Follow these steps to install JHipster :

  1. 1.

    Install JDK 17.

  2. 2.

    Install Git from https://git-scm.com/ .

  3. 3.

    Install Node.js from https://nodejs.org/ .

  4. 4.

    Run npm install -g generator-jhipster.

You should be able to run jhipster --help and see the various commands that JHipster supports.

Creating a JHipster Application

Creating a JHipster application is easy; you simply run the jhipster command and answer the questions based on your technology’s preferences and application’s needs. JHipster can generate a monolithic application or a microservices-based application.

In this chapter, you will create a simple monolithic blog application and then use the relational database H2 for development and MySQL for production.

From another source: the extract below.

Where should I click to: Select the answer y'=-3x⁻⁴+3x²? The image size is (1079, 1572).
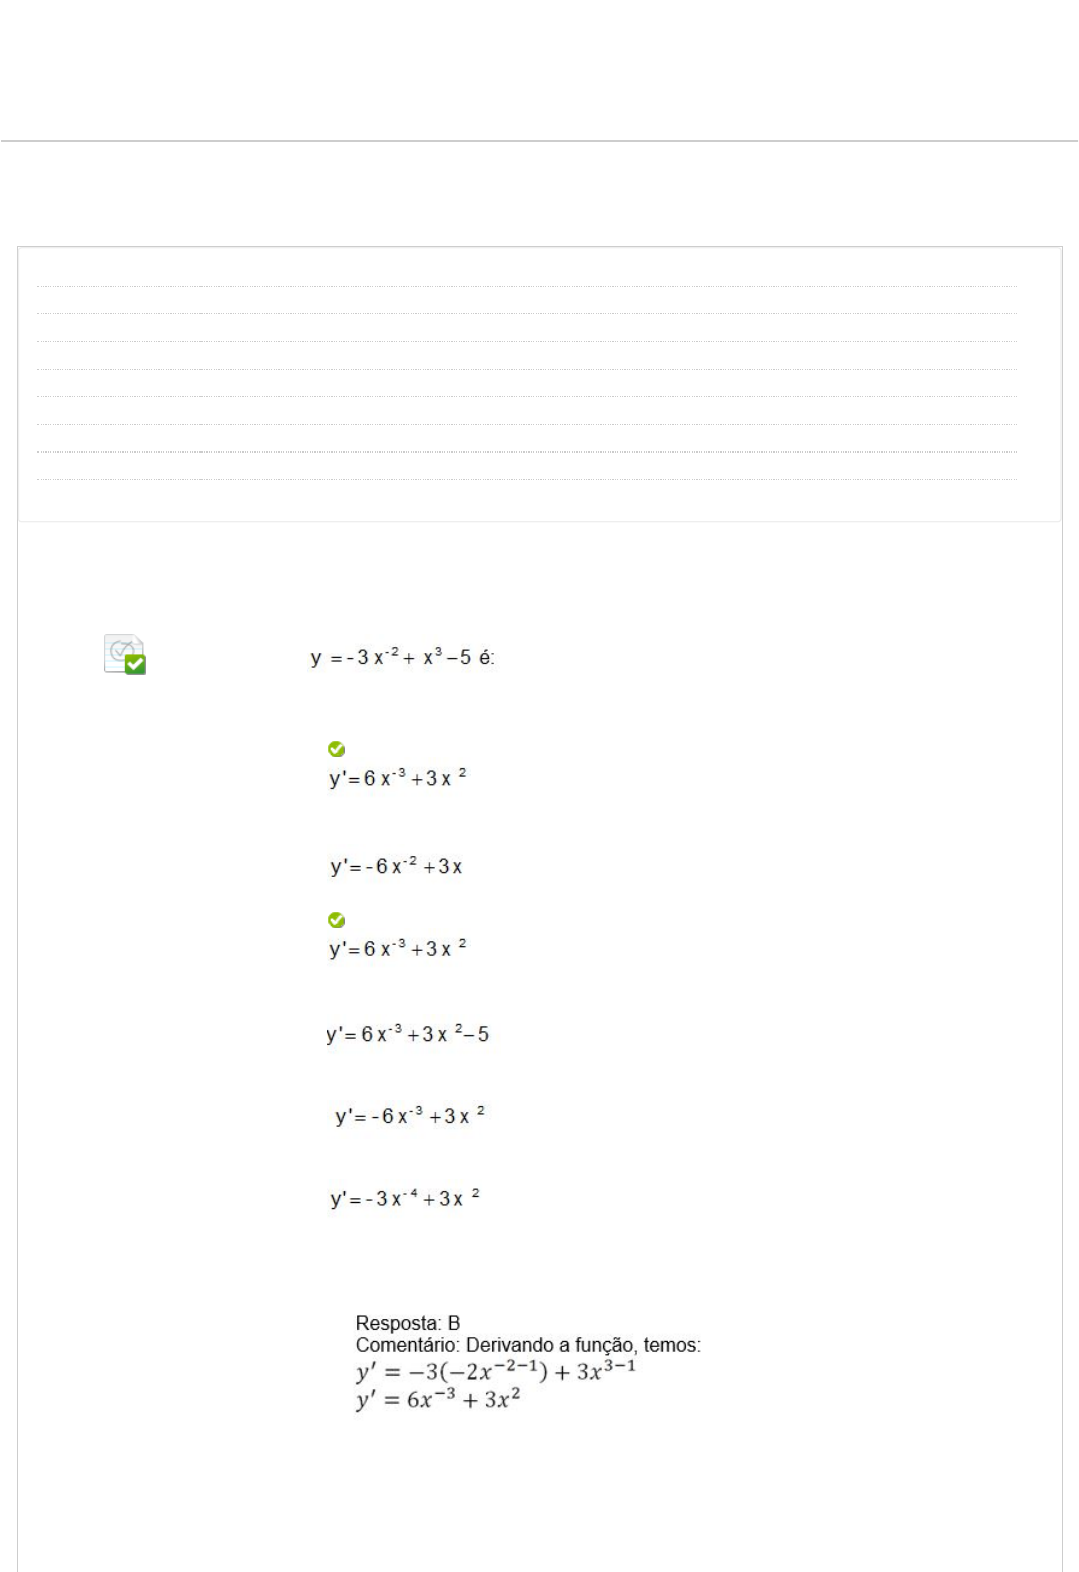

> mkdir jhipster-blog > cd jhipster-blog > jhipster

The jhipster command will ask you a series of questions. Select the options shown here:

? Which *type* of application would you like to create? Monolithic application (recommended for simple projects) ? What is the base name of your application? jhipsterblog ? Do you want to make it reactive with Spring Webflux? No ? What is your default Java package name? com.apress.jhblog ? Which *type* of authentication would you like to use? JWT authentication (stateless, with a token) ? Which *type* of database would you like to use? SQL (H2, PostgreSQL, MySQL, MariaDB, Oracle, MSSQL) ? Which *production* database would you like to use? MySQL ? Which *development* database would you like to use? H2 with in-memory persistence ? Which cache do you want to use? (Spring cache abstraction) Ehcache (local cache, for a single node) ? Do you want to use Hibernate 2nd level cache? Yes ? Would you like to use Maven or Gradle for building the backend? Maven ? Do you want to use the JHipster Registry to configure, monitor and scale your application? No ? Which other technologies would you like to use? ? Which *Framework* would you like to use for the client? Angular ? Do you want to generate the admin UI? No ? Would you like to use a Bootswatch theme (https://bootswatch.com/)? Journal ? Choose a Bootswatch variant navbar theme (https://bootswatch.com/)? Primary ? Would you like to enable internationalization support? No ? Please choose the native language of the application English ? Besides JUnit and Jest, which testing frameworks would you like to use? ? Would you like to install other generators from the JHipster Marketplace? No

Based on the options selected here, JHipster will generate a Spring Boot application with the following features:

  • Angular-based front end with Webpack configuration

  • H2 in-memory database used in development and MySQL used for production

  • Liquibase migration support for database migrations

  • Spring Data JPA configured for database interaction

  • Caching support configured using EHCache

  • Spring Security JWT token-based authentication

  • An administration dashboard showing application metrics using the Spring Boot Actuator

  • Ability to change log levels at runtime through UI

  • Open API-based Rest API documentation

  • User accounts out of the box with login, change password, and new user registration functionality

You can run the application by running ./mvnw on Linux/MacOS or mvnw.cmd on Windows. This command will start the application dev profile and is accessible at http://localhost:8080/. Next, you’ll explore the generated application.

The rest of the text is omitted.